The defendants filed motions to dismiss based on qualified immunity. The district court partially granted and partially denied the motions. The defendants appealed. The Second Circuit upheld the district court's rulings. The defendants filed a petition for a writ of certiorari in the U.S. Supreme Court that was granted. The Supreme Court held that Iqbal failed to plead sufficient facts to state a claim for purposeful discrimination and remanded the case to the Second Circuit for it to determine whether Iqbal could seek leave of the district court to amend his complaint. Ashcroft v. Iqbal, 129 S.Ct. 1937, 173 L.Ed.2d 868 (2009). [See: PLN, July 2009, p. 18].

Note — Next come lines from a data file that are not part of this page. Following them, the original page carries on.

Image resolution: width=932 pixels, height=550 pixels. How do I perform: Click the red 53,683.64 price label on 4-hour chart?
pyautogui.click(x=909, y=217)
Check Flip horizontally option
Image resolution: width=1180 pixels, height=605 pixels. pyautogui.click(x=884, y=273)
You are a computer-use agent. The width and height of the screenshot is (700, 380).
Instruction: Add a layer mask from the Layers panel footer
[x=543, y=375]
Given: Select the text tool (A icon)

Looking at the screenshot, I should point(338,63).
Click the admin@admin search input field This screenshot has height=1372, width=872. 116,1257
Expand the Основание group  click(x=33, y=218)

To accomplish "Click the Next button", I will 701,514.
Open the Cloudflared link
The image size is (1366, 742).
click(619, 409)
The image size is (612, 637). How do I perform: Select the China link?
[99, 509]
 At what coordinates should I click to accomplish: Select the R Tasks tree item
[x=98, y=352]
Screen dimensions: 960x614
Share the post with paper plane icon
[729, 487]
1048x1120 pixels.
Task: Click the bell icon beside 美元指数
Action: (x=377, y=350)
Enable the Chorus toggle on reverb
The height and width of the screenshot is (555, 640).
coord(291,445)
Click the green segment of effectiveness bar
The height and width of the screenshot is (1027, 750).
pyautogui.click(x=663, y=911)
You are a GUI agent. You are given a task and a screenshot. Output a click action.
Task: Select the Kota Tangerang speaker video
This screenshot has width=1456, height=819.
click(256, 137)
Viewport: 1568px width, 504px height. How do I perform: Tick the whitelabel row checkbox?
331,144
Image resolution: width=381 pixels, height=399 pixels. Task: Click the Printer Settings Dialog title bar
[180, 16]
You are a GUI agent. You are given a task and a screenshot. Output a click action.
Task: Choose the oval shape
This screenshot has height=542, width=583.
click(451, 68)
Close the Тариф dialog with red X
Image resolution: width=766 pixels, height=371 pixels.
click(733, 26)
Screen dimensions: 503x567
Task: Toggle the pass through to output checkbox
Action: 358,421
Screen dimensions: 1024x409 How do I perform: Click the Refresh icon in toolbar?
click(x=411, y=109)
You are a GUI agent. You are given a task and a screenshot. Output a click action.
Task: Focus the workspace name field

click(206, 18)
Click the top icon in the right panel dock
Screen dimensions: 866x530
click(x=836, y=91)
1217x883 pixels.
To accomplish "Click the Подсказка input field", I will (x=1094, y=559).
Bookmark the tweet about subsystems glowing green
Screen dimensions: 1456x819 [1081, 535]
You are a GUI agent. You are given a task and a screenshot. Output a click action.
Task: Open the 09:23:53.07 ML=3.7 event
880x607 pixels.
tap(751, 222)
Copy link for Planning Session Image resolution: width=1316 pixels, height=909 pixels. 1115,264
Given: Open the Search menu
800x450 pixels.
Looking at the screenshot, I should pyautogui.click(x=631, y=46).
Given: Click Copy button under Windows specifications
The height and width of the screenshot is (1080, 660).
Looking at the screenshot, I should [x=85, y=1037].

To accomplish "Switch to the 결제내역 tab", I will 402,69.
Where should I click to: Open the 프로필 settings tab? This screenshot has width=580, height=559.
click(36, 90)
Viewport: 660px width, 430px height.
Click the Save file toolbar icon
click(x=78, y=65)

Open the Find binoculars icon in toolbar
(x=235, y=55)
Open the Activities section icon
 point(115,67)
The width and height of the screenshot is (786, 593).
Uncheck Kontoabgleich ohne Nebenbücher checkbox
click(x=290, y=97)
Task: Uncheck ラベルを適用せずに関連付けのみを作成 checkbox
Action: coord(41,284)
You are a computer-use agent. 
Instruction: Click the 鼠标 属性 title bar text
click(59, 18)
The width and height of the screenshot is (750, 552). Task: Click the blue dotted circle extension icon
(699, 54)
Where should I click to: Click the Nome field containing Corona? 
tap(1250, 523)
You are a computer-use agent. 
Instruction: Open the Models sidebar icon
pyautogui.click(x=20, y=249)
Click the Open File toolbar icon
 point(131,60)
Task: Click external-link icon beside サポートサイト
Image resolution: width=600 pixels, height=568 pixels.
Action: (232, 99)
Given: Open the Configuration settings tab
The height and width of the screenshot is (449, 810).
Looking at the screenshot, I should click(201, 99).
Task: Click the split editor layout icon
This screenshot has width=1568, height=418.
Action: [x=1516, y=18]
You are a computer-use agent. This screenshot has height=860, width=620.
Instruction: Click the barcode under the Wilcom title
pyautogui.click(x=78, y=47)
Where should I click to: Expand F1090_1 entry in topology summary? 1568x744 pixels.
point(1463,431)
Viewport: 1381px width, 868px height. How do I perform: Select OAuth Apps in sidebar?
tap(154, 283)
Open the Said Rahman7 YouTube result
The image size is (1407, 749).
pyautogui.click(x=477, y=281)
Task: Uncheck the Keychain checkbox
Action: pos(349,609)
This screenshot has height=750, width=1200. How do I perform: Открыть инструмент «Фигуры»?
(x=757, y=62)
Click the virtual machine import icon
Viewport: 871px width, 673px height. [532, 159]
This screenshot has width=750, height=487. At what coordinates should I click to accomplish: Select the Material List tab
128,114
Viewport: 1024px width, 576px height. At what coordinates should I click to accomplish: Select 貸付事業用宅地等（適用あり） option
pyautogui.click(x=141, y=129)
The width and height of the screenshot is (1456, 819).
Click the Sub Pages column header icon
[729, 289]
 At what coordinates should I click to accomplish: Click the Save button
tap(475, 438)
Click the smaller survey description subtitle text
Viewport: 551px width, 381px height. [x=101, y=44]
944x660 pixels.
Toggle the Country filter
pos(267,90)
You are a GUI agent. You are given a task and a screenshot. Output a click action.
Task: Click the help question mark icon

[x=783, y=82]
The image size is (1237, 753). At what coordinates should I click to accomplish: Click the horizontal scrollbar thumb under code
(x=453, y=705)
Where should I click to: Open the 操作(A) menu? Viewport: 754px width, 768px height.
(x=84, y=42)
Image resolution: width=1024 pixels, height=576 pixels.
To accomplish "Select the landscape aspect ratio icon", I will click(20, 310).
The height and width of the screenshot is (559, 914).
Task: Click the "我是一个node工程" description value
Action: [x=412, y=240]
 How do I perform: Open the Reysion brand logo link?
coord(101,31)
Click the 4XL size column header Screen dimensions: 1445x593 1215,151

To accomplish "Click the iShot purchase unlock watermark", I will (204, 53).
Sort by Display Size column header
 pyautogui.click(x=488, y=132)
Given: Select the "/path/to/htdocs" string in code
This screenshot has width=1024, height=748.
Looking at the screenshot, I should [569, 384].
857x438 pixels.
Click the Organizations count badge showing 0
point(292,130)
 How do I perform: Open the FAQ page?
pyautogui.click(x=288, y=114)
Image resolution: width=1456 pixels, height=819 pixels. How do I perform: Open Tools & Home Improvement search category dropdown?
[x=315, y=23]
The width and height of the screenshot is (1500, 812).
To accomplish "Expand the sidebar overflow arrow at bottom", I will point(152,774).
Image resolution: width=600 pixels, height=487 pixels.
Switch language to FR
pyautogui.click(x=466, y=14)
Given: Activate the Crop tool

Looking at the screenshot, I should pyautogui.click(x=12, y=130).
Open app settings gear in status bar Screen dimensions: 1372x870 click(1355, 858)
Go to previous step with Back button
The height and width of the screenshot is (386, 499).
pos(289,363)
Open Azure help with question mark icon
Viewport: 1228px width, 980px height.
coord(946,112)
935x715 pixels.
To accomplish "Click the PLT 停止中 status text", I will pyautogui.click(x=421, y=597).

In this opinion, the Second Circuit held that it is customary to allow the district court to determine whether leave to amend a complaint should be granted and then review that determination under an abuse-of-discretion standard. It saw no reason to depart from that practice here. However, it did note that Federal Rule of Civil Procedure 15(a)(2) states "that the court should freely give leave when justice so requires." Therefore, the Second Circuit remanded the case to the district court for further proceedings. See: Iqbal v. Ashcroft, 574 F.3d 820 (2nd Cir. 2009).
The case settled on remand for an undisclosed amount in October 2009. See: Elmaghraby, et al., v. Ashcroft, et al., USDC, E.D.N.Y, No. 04-cv-1809 (JG) (SMG).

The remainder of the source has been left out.